Mozart
Multimodal 3D UI for Conceptual Modeling
Problem
According to a survey, 80 percent of people want to model or create to visualize their imagination using their computers; however, the difficult UI of such tools prevents them from doing so. Even to model something simple, the user has to navigate an obtrusive set of icons, toolbars, and features which are rarely used. Current 3D CAD software demands expert-level proficiency, creating a barrier between conceptual intent and digital expression for the vast majority of potential users.
Approach
We propose a computer modeling interface to bring 3D visualization to the common layman who wishes to rapidly visualize their imagination. This work is motivated to employ natural expression with the fewest restrictions to free CAD users from tedious command buttons and menu items. We explored both the hardware and software aspects of the interface, specifically, the use of intuitive speech commands and multitouch gestures on an inclined interactive surface.

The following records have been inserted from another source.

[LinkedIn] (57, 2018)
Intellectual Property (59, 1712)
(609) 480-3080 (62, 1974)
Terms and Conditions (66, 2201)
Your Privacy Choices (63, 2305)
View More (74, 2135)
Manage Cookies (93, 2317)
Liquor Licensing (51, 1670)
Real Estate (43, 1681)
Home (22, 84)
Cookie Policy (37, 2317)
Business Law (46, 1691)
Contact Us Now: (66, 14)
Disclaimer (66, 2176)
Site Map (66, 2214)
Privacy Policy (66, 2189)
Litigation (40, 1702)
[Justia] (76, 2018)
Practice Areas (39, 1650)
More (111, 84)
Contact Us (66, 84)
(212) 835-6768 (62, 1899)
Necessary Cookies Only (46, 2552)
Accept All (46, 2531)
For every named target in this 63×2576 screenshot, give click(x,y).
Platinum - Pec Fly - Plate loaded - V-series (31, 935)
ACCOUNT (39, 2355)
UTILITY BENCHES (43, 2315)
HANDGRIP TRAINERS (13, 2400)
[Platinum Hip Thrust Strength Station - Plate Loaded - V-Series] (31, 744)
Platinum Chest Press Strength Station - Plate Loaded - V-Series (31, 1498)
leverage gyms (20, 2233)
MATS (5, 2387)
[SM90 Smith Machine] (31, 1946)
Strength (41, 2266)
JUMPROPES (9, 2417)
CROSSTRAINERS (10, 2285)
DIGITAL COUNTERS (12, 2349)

The initial TUIO and OSC touch-based integration was developed during Google Summer of Code. Touch+Speech multimodal fusion was subsequently implemented with Sriganesh Madhvanath at HP Labs, combining simultaneous gesture and voice input into a unified command stream for 3D object manipulation.

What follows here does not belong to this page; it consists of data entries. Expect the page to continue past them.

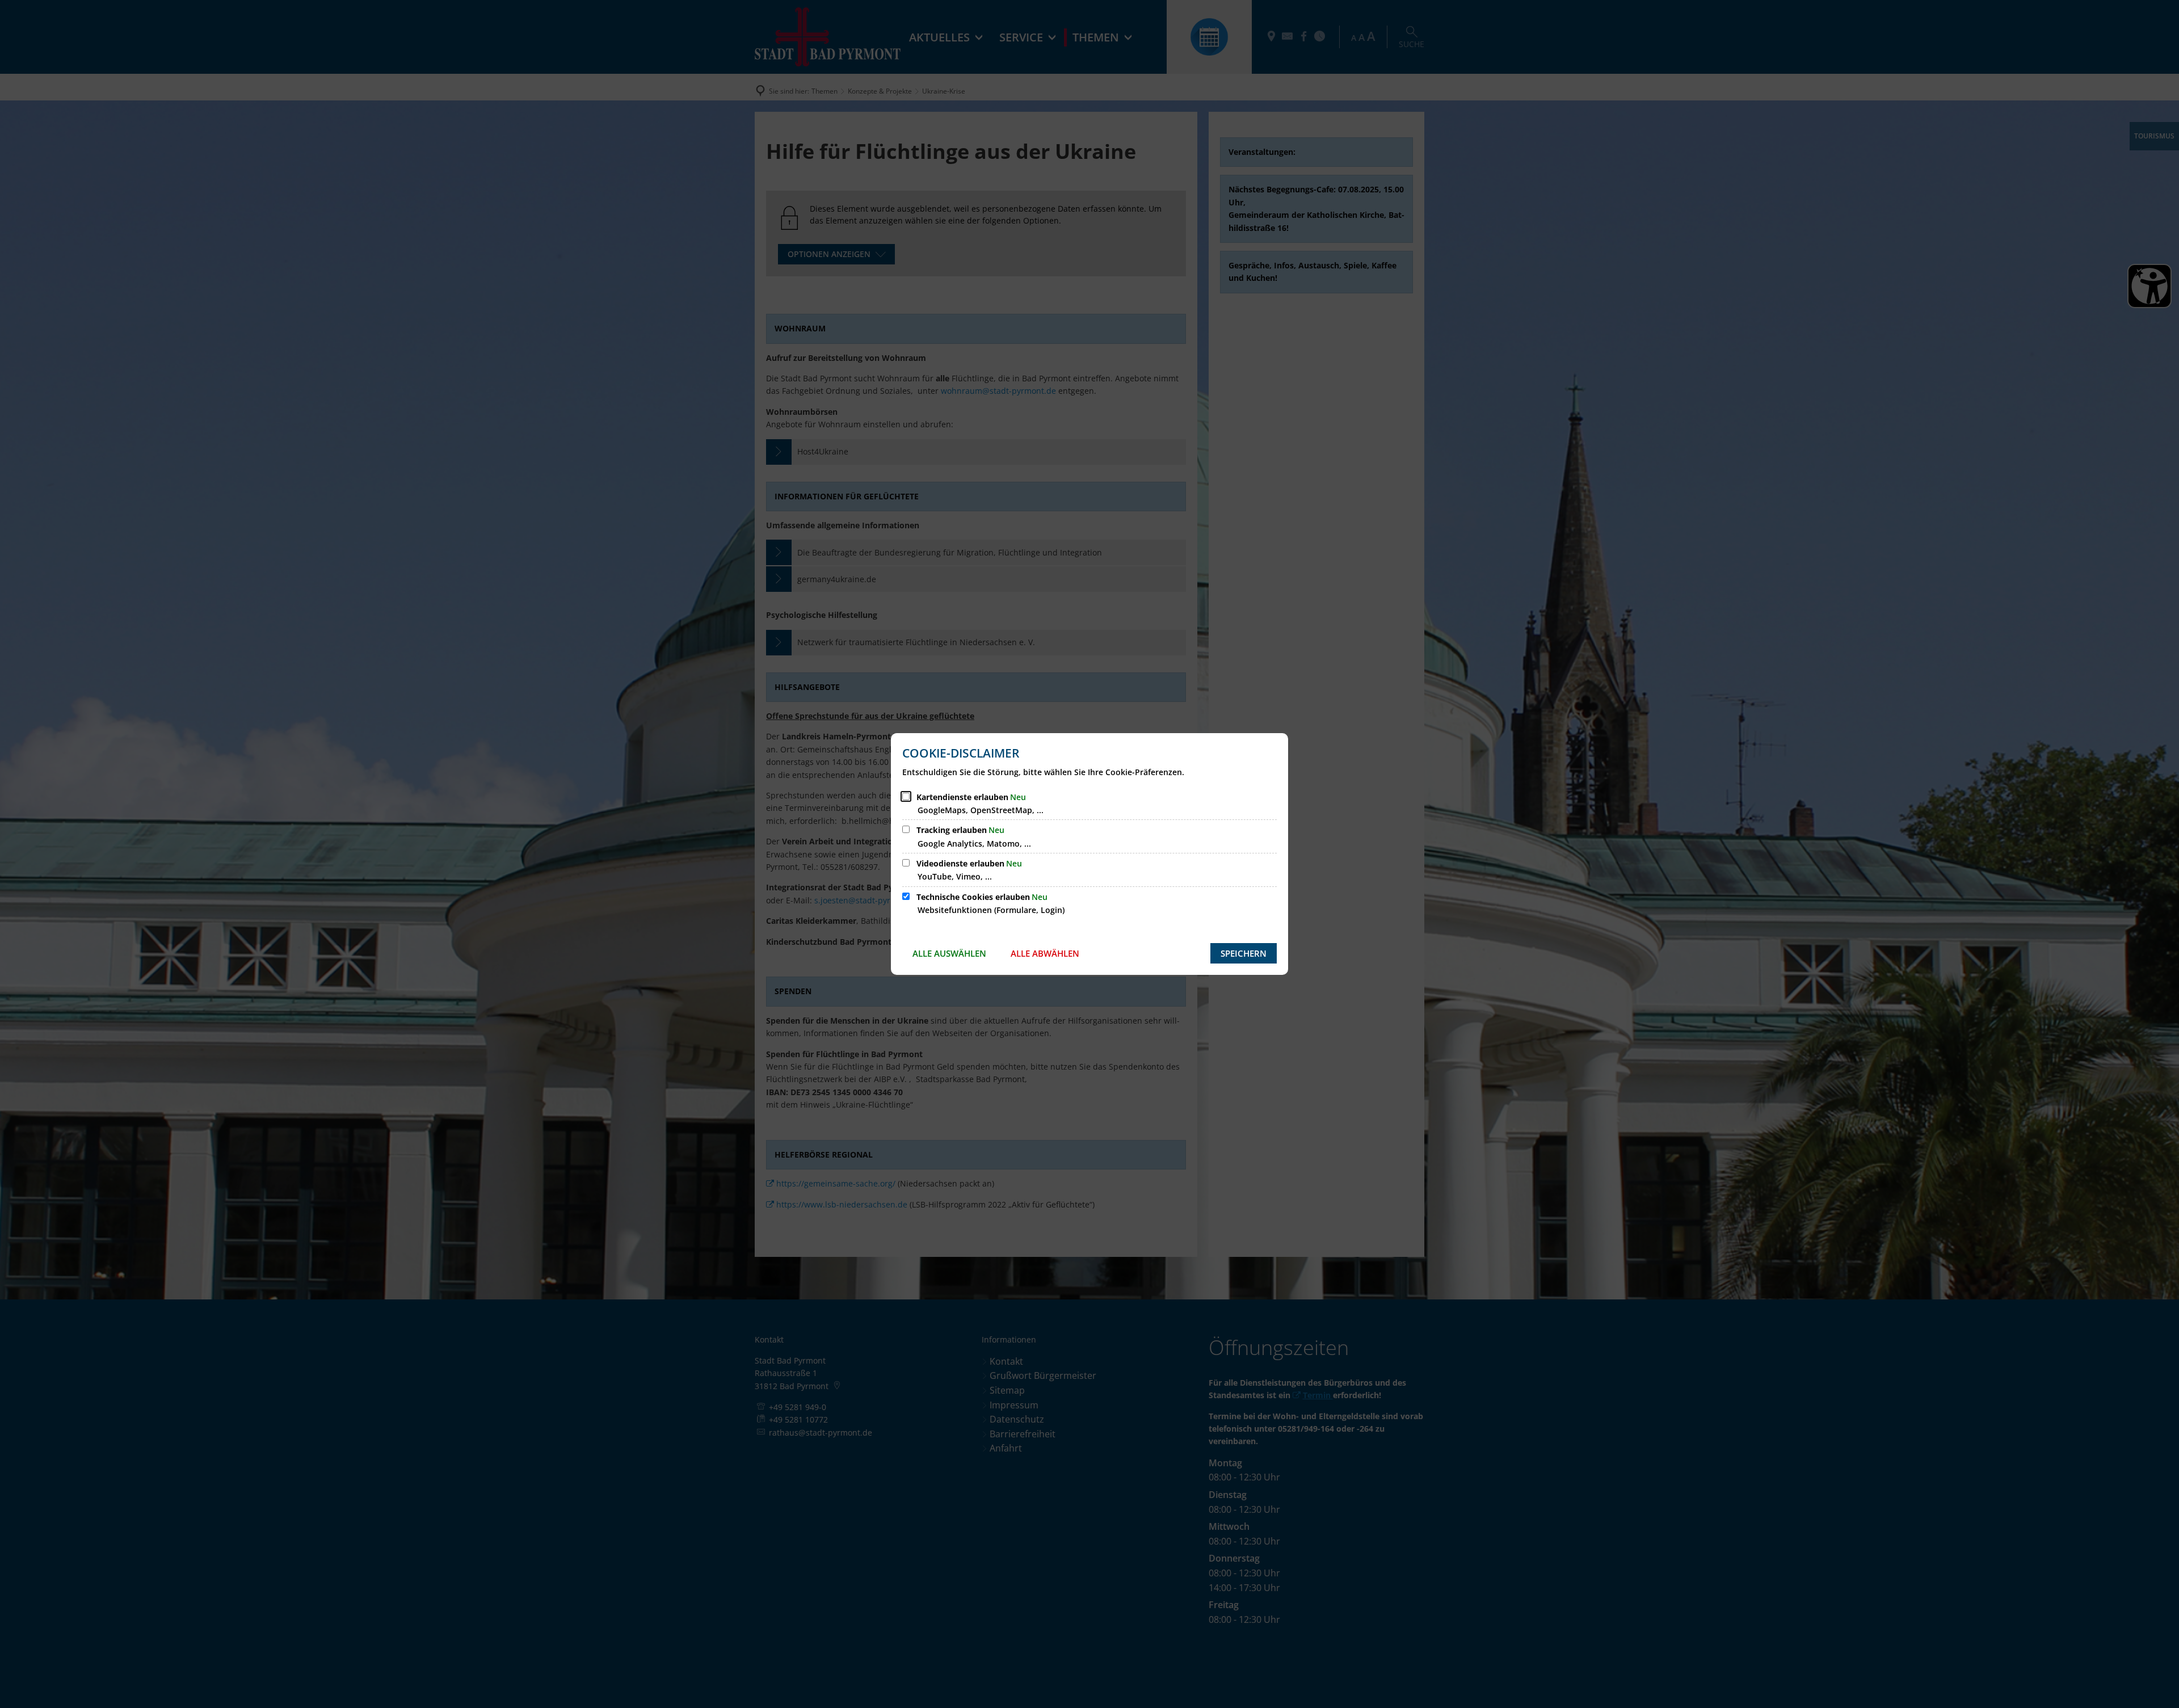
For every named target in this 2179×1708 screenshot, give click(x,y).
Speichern (1244, 953)
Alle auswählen (949, 953)
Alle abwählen (1045, 953)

Team: Anirudh Sharma, Sriganesh Madhvanath, Ankit Shekhawat, Mark Billinghurst.
Video
Study Results
A within-subjects user study was conducted to compare the multimodal (MM) interface — combining speech and multitouch — against a multitouch-only (MT) baseline across two 3D modeling tasks of increasing complexity.
Participants
12 participants (8 male, 4 female, ages 20–29) with no prior experience in 3D modeling software. All participants completed both conditions in counterbalanced order.
Task Completion Time
| Metric | Result |
|---|---|
| Condition comparison | Multitouch only (MT) vs. Multimodal (MM) |
| Statistical test | One-way ANOVA |
| Significance | No significant difference (p>0.05) |
Task completion times were comparable across both conditions, indicating that the addition of speech input did not slow users down despite introducing a new modality.
Error Rate (Undo Count)
| Metric | Result |
|---|---|
| Task 2 (complex modeling) | Significantly fewer errors for MM |
| Statistical test | Paired t-test, t(11) = 3.07, p = 0.005 |
In the more complex modeling task, participants made significantly fewer errors (measured by undo count) when using the multimodal interface, suggesting that speech commands reduced accidental or imprecise touch inputs.
Subjective Workload (NASA TLX)
| Dimension | MT (Multitouch Only) | MM (Multimodal) |
|---|---|---|
| Frustration | Higher | Lower |
| Physical demand | Higher | Lower |
NASA TLX ratings revealed that participants experienced higher frustration and physical demand in the multitouch-only condition. The multimodal interface reduced both dimensions by offloading selection and parameterization commands to speech.
User Preference
9 of 12 participants (75%) preferred the multimodal interface over multitouch-only, citing more natural interaction and reduced reliance on on-screen menus as primary reasons.